**** EXTRACT PROVIDED
The scientists said that if the lockdown period included part of the schools’ half-term holidays, a two-week total lockdown might be enough. Boris, of course, if never one for full measures when he might be able to get away with some other convoluted idea instead — maybe it’s his own personal version of original thinking — and decided to go for a four-week lockdown instead, but keeping schools and universities open in some sort of vast uncontrolled Petri dish experiment

Economic hibernation and shut down

The ironic thing is that governments across the rest of the British Isles, Scotland, Wales, Northern Ireland and the Republic of Ireland too, had already taken the decision weeks before to re-enter economic hibernation and shut down.

Now, just as England enters its latest lockdown, Wales will be emerging from a three-week lockdown which meant that basically everything closed and stores were only allowed to sell essential goods only. Of course, part of the issue in Wales has been a great debate as to what qualified as essential — plenty to ponder on Pontypool and Prestatyn when you’re in strict social distancing protocols.
********
**** MATERIAL SUPPLIED
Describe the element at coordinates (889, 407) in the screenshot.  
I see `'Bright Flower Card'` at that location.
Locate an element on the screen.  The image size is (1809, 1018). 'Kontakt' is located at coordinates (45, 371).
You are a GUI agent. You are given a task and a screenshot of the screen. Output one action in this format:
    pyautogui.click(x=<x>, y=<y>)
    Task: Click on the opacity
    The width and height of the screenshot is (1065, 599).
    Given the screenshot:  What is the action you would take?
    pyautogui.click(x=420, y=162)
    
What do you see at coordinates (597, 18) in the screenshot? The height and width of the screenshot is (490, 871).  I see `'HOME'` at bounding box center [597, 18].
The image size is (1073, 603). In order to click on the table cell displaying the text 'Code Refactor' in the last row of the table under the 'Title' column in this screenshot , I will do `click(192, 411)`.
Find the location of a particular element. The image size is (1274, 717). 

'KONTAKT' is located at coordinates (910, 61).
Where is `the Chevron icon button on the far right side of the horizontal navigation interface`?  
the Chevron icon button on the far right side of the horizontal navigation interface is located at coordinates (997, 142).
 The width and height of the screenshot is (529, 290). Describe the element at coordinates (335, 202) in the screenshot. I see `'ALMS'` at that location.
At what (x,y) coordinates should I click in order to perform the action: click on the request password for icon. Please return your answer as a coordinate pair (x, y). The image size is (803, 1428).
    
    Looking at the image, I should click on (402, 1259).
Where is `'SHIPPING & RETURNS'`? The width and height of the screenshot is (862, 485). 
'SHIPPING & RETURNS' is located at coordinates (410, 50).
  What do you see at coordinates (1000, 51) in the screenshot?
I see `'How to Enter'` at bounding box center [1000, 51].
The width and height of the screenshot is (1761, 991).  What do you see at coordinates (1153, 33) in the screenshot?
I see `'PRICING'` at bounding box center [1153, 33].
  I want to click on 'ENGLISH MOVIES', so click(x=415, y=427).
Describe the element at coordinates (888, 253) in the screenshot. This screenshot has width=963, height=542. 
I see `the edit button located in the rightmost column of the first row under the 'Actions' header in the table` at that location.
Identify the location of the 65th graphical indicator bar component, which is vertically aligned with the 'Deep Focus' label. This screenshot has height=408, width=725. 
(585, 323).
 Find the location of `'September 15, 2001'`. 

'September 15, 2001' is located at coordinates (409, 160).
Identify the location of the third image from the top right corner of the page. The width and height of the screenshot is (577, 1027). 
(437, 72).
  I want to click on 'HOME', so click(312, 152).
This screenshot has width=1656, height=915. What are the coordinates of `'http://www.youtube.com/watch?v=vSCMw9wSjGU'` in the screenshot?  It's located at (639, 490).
********
**EXERCISE REQUIREMENTS**
Copy the passage on lockdowns above word for word, in full.

**WRITTEN RESPONSE**
The scientists said that if the lockdown period included part of the schools’ half-term holidays, a two-week total lockdown might be enough. Boris, of course, if never one for full measures when he might be able to get away with some other convoluted idea instead — maybe it’s his own personal version of original thinking — and decided to go for a four-week lockdown instead, but keeping schools and universities open in some sort of vast uncontrolled Petri dish experiment

Economic hibernation and shut down

The ironic thing is that governments across the rest of the British Isles, Scotland, Wales, Northern Ireland and the Republic of Ireland too, had already taken the decision weeks before to re-enter economic hibernation and shut down.

Now, just as England enters its latest lockdown, Wales will be emerging from a three-week lockdown which meant that basically everything closed and stores were only allowed to sell essential goods only. Of course, part of the issue in Wales has been a great debate as to what qualified as essential — plenty to ponder on Pontypool and Prestatyn when you’re in strict social distancing protocols.